◆ **RECORDS**:
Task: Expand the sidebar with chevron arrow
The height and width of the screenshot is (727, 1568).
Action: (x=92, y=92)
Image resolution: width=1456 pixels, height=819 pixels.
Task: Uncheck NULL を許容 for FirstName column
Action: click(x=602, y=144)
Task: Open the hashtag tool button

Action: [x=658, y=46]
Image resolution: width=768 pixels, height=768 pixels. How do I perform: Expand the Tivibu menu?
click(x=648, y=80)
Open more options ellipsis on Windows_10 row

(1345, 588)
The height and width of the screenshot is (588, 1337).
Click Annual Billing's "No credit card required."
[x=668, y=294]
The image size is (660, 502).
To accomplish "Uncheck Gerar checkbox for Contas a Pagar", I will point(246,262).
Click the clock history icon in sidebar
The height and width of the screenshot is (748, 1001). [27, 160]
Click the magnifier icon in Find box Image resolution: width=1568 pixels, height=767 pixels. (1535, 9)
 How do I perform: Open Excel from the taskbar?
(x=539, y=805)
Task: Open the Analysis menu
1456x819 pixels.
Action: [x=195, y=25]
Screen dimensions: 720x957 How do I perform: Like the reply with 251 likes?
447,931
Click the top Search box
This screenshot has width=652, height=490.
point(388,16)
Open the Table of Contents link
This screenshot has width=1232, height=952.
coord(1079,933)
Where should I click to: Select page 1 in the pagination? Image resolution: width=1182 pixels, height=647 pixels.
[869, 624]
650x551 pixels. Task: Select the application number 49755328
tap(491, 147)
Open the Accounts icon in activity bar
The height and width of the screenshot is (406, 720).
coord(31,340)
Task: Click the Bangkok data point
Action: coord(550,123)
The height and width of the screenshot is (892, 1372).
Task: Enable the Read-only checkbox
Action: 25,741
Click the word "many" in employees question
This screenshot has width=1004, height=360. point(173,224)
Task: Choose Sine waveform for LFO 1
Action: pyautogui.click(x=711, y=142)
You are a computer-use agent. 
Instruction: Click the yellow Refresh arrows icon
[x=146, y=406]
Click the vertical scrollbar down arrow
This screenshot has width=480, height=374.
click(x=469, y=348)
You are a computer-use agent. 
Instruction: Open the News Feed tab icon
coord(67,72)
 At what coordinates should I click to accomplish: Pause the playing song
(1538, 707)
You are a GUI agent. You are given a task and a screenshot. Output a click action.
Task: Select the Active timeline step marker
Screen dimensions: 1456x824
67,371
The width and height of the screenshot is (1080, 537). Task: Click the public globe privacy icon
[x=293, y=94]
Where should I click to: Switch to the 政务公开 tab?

◆ **DESCRIPTION OF THE TASK**:
Swap "sidebar" for "side panel" throughout the lines above, and reproduce them with everything else unchanged.

◆ **EXPECTED OUTPUT**:
Task: Expand the side panel with chevron arrow
The height and width of the screenshot is (727, 1568).
Action: (x=92, y=92)
Image resolution: width=1456 pixels, height=819 pixels.
Task: Uncheck NULL を許容 for FirstName column
Action: click(x=602, y=144)
Task: Open the hashtag tool button

Action: [x=658, y=46]
Image resolution: width=768 pixels, height=768 pixels. How do I perform: Expand the Tivibu menu?
click(x=648, y=80)
Open more options ellipsis on Windows_10 row

(1345, 588)
The height and width of the screenshot is (588, 1337).
Click Annual Billing's "No credit card required."
[x=668, y=294]
The image size is (660, 502).
To accomplish "Uncheck Gerar checkbox for Contas a Pagar", I will point(246,262).
Click the clock history icon in side panel
The height and width of the screenshot is (748, 1001). [27, 160]
Click the magnifier icon in Find box Image resolution: width=1568 pixels, height=767 pixels. (1535, 9)
 How do I perform: Open Excel from the taskbar?
(x=539, y=805)
Task: Open the Analysis menu
1456x819 pixels.
Action: [x=195, y=25]
Screen dimensions: 720x957 How do I perform: Like the reply with 251 likes?
447,931
Click the top Search box
This screenshot has width=652, height=490.
point(388,16)
Open the Table of Contents link
This screenshot has width=1232, height=952.
coord(1079,933)
Where should I click to: Select page 1 in the pagination? Image resolution: width=1182 pixels, height=647 pixels.
[869, 624]
650x551 pixels. Task: Select the application number 49755328
tap(491, 147)
Open the Accounts icon in activity bar
The height and width of the screenshot is (406, 720).
coord(31,340)
Task: Click the Bangkok data point
Action: coord(550,123)
The height and width of the screenshot is (892, 1372).
Task: Enable the Read-only checkbox
Action: 25,741
Click the word "many" in employees question
This screenshot has width=1004, height=360. point(173,224)
Task: Choose Sine waveform for LFO 1
Action: pyautogui.click(x=711, y=142)
You are a computer-use agent. 
Instruction: Click the yellow Refresh arrows icon
[x=146, y=406]
Click the vertical scrollbar down arrow
This screenshot has width=480, height=374.
click(x=469, y=348)
You are a computer-use agent. 
Instruction: Open the News Feed tab icon
coord(67,72)
 At what coordinates should I click to accomplish: Pause the playing song
(1538, 707)
You are a GUI agent. You are given a task and a screenshot. Output a click action.
Task: Select the Active timeline step marker
Screen dimensions: 1456x824
67,371
The width and height of the screenshot is (1080, 537). Task: Click the public globe privacy icon
[x=293, y=94]
Where should I click to: Switch to the 政务公开 tab?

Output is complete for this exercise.